Expression level of CANCNB2

Cultured cardiac myocytes of neonatal rats were brown after immunohistochemical staining, which suggested that they were cardiac myocytes indeed. The CANCNB2 miRNA band in miRNA-1 group on the gel image of post-transfection was thinner and lighter than the bands of other groups (Figure 3). Image Lab software was conducted to calculate the ratio of the grey value of RNA band in each group/the grey value of internal reference GAPDH, and results of semi-quantitative analysis demonstrated as following: AMO-1 group: 1.37 ± 0.25; Blank control group: 1.05 ± 0.24; Negative control group: 1.07 ± 0.18; MTmiRNA-1 group: 1.08 ± 0.21; MiRNA-1+AMO-1 cotransfection group: 1.05 ± 0.23, MiRNA-1group: 0.8 ± 0.32. Furthermore, the expression level of CANCNB2 protein in miRNA-1 group was significantly lower than that in other groups (P< 0.05), while in the AMO-1 group, the expression of CANCNB2 protein was significantly higher than that in other groups (P< 0.05) (Figure 3).

The expression results of CANCNB2 protein. A: AMO-1 group; B: Blank control group; C: Negative control group; D: MTmiRNA-1 group; E: miRNA-1+AMO-1 cotransfection group; F: miRNA-1 group.

Discussion

During the course of AF, atrial muscle vibrates at the speed of 350-600/min without any rhythm, which results in the loss of atrial contraction and promotes the occurrence of serious arrhythmias. Besides, the risk of thrombosis and embolism also influence the prognosis of AF patients. As one of the most common arrhythmias, AF has become a hot and difficult clinical problem, and a lot of therapies have been conducted in the treatment of AF, especially the antiarrhythmic drugs. Up to now, antiarrhythmic drugs are still the major treatment to AF. The definite mechanism of AF is still unknown, while there are many hypotheses including multiple-wavelet hypothesis, focal impulse hypothesis, atrial remodeling and neurohumoral regulation mechanism, etc. However, it is a pity that the efficient drugs which were developed based on these hypotheses haven’t been produced, so it is necessary to find new therapeutic targets of AF. Nowadays, many kinds of miRNAs which were associated with cardiovascular disease (CVD) have been identified, and several miRNAs may be able to influence the progression of AAR and AER on different steps, which affect the occurrence and maintenance of AF, respectively.
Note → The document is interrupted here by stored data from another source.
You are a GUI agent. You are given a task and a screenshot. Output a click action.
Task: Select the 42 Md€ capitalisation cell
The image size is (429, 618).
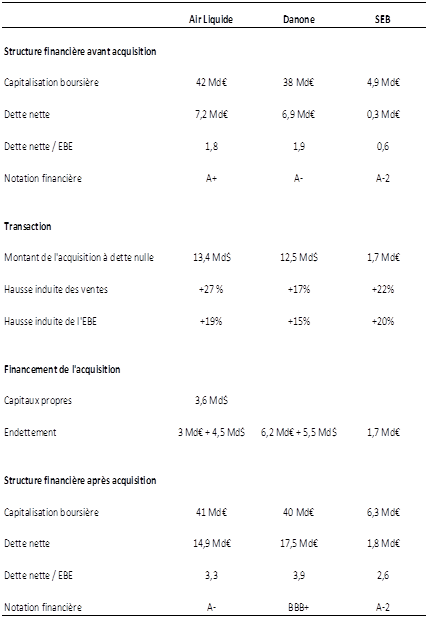click(x=211, y=82)
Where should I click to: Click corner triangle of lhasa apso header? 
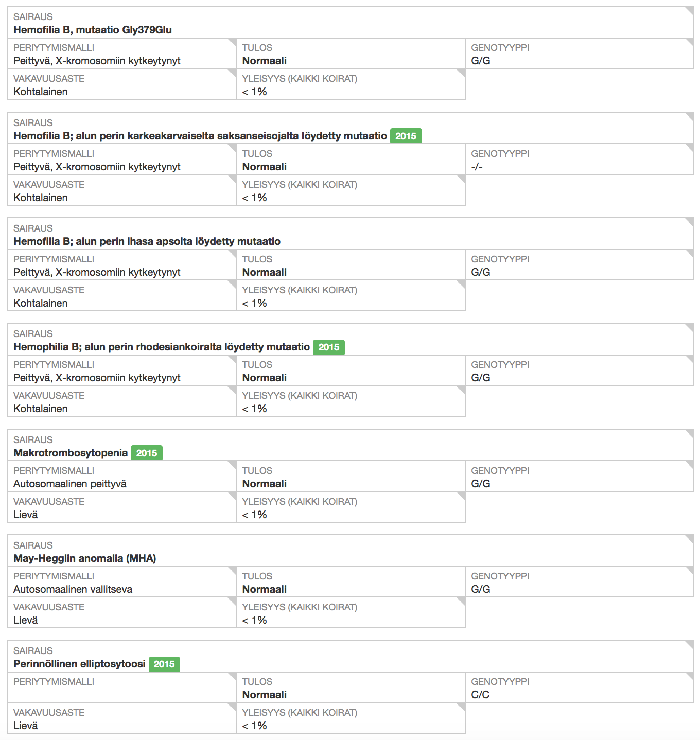(x=690, y=222)
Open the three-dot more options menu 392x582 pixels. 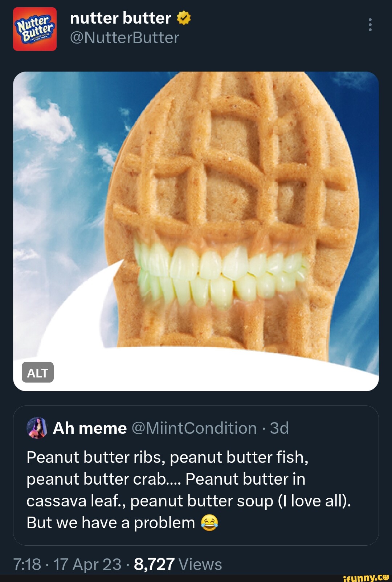point(370,25)
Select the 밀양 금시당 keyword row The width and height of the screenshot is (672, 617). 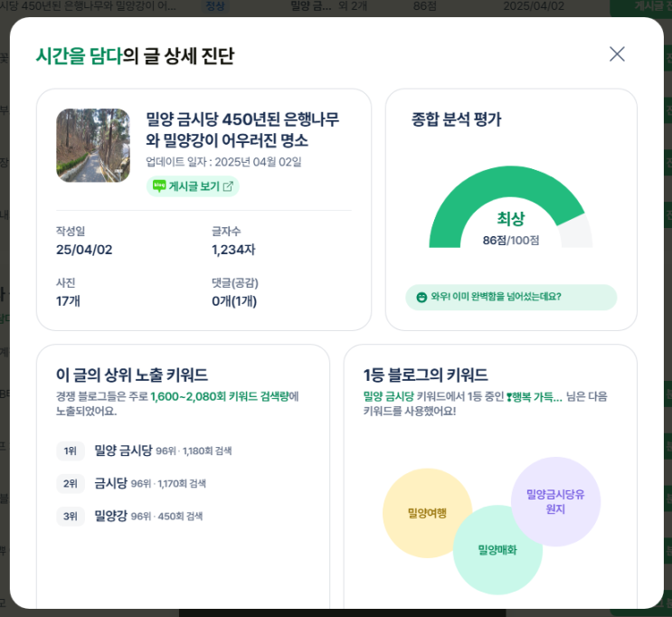(123, 451)
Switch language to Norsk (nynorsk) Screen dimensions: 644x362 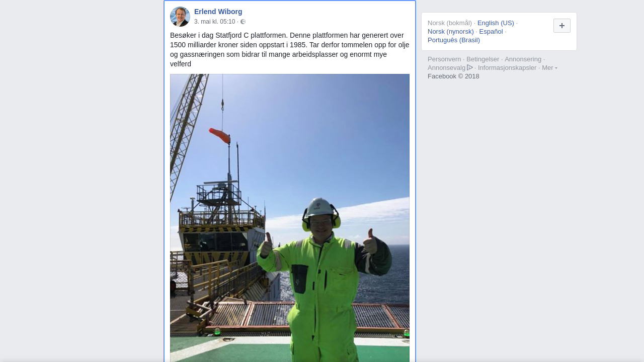451,32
Circulating miRNAs, which can be repeatedly and easily extracted from plasma or serum without any injury, are very stable for owning the activity of anti-RNA-hydrolase. During the course of diseases, changes will appear on the expression profiles of miRNAs. Previous studies reported that miRNAs could be regarded as the biomarker of coronary artery disease (CAD), acute myocardial infarction (AMI), pulmonary artery hypertension (PAH) and heart failure (HF) etc [12,13]. The influence of circulating miRNAs on the occurrence, progression and recurrence of AF has been gradually concerned. In our study, an epidemiological investigation was conducted in Chongming County, and the results suggested that 8 kinds of miRNAs (hsa-miR634, hsa-miR-664, hsa-miR-9, hsa-miR-152, hsa-mi R-19, hsa-miR-454, hsa-miR-146, hsa-miR-374a) were up-regulated, while 7 kinds of miRNAs (hsa-miR-328, hsa-miR-145, hsa-miR-222, hsa-miR-1, hsa-miR-162, hsa-miR-432, hsa-miR-493b) were down-regulated in the serum of AF patients. Among these miRNAs, miRNA-328 and miRNA-1 have been studied a lot. Lu et al. [14] found significant up-regulation of miRNA-328 in the atrial tissue of AF patients and experimental AF dogs (AF was triggered by right ventricular pacing), which resulted in the occurrence of AF by regulating the L-type Ca²⁺ channel. Similarly, in our study, miRNA-328 was also up-regulated significantly. Others reported that the significant increase of miRNA-1 had been observed in AMI rats and was generally associated with ischemic arrhythmia [15], while miRNA-1 decreased in the aorta of hypertension rats [16], which promoted the differentiation of embryonic stem cells to cardiac myocytes, accelerated the apoptosis and inhibited the progression of cardiac hypertrophy [17,18]. Girmatsion et al. [19] found decrease of miRNA-1 in the atrial tissue of AF patients, which was similar to our results (down-regulation of miRNA-1 in Chongming AF patients). Terentyev D et al. [20,21] revealed that miRNA-1 could inhibit the expression of HCN2/HCN4 and down-regulate the expression of KCNJ2 and GJA1, which would slow the velocity of atrial conduction, repolarization and inhibit the occurrence of arrhythmia [20,21]. Wu et al. [22] found down-regulation of miRNA-1 in hypertrophied myocytes and low expression of CANCNB2 in miRNA-1 transfected myocytes, which suggested that miRNA-1 prevented the atrial remodeling by inhibiting the expression of CANCNB2.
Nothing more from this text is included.